Earl Takasaki is reported by Woody's to have tested the ABS(RAND()) approach
and found that it skews the distribution. A better bypass is apparently
adding 1 if negative.

see http://www.woodyswatch.com/office2003/archtemplate.asp?1-n11
...

Uh . . . if ABS(X) is skewed, so is 1+X. If you really need a mathematical
proof, here goes.
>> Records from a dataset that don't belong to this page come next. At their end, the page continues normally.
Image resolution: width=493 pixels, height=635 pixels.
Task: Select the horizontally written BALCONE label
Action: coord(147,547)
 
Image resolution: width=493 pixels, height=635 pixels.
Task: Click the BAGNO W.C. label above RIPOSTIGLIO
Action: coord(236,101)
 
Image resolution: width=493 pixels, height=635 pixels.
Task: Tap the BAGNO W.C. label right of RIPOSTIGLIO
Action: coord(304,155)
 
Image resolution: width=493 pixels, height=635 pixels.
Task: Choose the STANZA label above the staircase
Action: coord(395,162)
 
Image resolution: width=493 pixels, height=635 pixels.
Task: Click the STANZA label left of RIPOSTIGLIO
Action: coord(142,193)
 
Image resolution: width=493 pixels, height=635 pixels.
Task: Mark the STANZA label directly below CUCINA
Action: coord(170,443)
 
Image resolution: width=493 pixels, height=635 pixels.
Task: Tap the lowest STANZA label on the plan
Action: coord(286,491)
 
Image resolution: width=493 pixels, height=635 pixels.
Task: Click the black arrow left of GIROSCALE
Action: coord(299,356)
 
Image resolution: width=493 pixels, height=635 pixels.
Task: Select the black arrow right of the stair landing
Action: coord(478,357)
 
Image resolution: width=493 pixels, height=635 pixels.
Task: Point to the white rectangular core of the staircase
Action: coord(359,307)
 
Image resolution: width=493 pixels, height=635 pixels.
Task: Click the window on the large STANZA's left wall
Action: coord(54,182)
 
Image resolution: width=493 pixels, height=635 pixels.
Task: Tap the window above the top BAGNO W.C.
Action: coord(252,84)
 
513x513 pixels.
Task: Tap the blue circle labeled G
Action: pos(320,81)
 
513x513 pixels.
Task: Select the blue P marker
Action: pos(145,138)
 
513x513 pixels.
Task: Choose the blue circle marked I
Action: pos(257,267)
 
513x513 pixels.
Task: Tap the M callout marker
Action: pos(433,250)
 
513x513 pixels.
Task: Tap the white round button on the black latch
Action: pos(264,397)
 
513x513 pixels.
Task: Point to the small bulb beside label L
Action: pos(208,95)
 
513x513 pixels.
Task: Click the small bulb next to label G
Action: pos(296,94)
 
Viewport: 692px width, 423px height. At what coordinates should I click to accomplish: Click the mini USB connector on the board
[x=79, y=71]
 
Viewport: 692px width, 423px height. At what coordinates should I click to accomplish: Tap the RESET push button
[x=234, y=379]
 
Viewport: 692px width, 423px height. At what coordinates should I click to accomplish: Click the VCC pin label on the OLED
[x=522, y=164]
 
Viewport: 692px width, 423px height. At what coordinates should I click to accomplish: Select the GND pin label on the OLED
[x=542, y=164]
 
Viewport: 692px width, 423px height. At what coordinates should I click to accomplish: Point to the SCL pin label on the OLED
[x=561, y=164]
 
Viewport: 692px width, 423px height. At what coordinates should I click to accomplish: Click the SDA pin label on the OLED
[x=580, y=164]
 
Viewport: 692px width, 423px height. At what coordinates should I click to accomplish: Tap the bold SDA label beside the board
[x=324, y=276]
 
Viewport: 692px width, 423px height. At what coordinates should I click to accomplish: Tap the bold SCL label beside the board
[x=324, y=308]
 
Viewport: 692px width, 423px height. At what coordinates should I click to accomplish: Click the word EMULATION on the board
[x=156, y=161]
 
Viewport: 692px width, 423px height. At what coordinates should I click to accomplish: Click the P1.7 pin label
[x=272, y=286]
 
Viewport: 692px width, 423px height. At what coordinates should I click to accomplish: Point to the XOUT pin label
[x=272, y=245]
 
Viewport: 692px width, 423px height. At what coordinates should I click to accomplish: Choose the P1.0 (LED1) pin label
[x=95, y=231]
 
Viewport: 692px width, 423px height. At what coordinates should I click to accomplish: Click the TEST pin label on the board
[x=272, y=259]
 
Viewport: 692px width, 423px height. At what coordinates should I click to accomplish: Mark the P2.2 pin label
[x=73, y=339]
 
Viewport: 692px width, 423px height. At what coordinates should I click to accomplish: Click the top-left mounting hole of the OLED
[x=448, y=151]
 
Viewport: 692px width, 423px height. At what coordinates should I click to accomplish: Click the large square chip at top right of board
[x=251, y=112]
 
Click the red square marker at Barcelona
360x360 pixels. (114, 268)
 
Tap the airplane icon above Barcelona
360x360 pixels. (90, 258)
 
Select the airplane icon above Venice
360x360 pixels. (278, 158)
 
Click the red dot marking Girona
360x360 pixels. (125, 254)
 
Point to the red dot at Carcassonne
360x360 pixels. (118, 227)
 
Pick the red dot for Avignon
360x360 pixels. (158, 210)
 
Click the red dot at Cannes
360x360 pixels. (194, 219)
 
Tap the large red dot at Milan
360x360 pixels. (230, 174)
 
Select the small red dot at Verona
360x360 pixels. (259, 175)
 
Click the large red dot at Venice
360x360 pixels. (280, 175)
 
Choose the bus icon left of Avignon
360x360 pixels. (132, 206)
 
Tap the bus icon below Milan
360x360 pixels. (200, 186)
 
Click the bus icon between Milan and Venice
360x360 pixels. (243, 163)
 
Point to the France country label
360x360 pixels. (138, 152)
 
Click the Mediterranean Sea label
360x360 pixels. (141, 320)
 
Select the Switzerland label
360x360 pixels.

If X has support only on (a,0), where a < 0, then ABS(X) = -X.
For the same X, if ABS(X) is skewed, then so is -X, but -X is a linear
transormation of X, and so is 1+X. If one linear transformation of X is skewed,
all other linear transformations that don't involve multiplying X by zero are
also skewed.

So, 1+X may have looked better, but that appearance would be spurious.

So, I'll ast the question again: is the latest & greatest RAND() pseudouniform
or at least symmetric, or is is excrement masquerading as professionally
produced closed source intellectual property?
 
H

Harald Staff

Charles Williams said:
Replacing RAND() with ABS(RAND()) is not recommended.

Hey, it was a joke...
Earl Takasaki is reported by Woody's to have tested the ABS(RAND()) approach
and found that it skews the distribution.

That's impossible. We are talking random numbers here.
.......ok, I'm leaving :) .......

Best wishes Harald
 
D

David J. Braden

I admit to having acquired a Windows platform a couple of weeks ago, and
trying to get all the insidious junk off of it that the vendor piled on
(some of it is part of the default OS install). That, and fixing an ailing
Mac, have thrown me off a bit.

To RAND():
In a perverse way, I'm sorta pleased that negative numbers showed up; it
seems to indicate that at least MS attempted 32-bit integers on this
go-round.

I missed the flag Don had raised re the generator, but had my own issues:
while RAND was touted at passing DIEHARD, it wasn't verifiable, since we
weren't given the underlying longs, or some way to map the doubles back to
them, in order to test the claim. Despite several requests, neither was the
generator documented, as per usual scientific standards.

Still, I have high hope the problem will be resolved, quickly. MS put a fair
amount of work into improving these functions; I would be surprised if they
were to let this undermine what otherwise is good (and
years-long-anticipated) work in other areas.

There's a well-documented, well-implemented, excellent alternative that is
*free* called PopTools: http://www.cse.csiro.au/poptools/
The author provides quite a few tools; a number are undocumented, but if you
think it should be there, it likely is. E.g., he provides a routine for
Cholesky decomposition if you want to generate multinormals; he also
provides a direct call, mentioned in his covar demo. I've been using it with
great success on a current project.

Check it out--- I think you'll like it. Again, it's documented!

Oh, one last question--- has anyone actually seen a 1, 0 or -1? I ran the
generator for a while during beta, never saw the negatives, nor 0 or 1, and
wasn't going to test it without further info from MS as to what they were
attempting to do. It's easy enough to avoid the endpoints (much less the
negatives <bg>).

DaveB
 
B

Bernard V Liengme

Has anyone experimented with RANDBETWEEN? With RAND() one needs to do many
many recals to get neg values. But RANDBETWEEN(0,5) gave me lots of negative
values the first time I made a sheet with the formula repeated 500 times.

Also noticed another oddity with RAND(). With a block 2000 by 12 of =RAND()
formulas and a macro to repeatedly do recals, I found that when negative
values occur there are always 16.0 to 17.2% of them.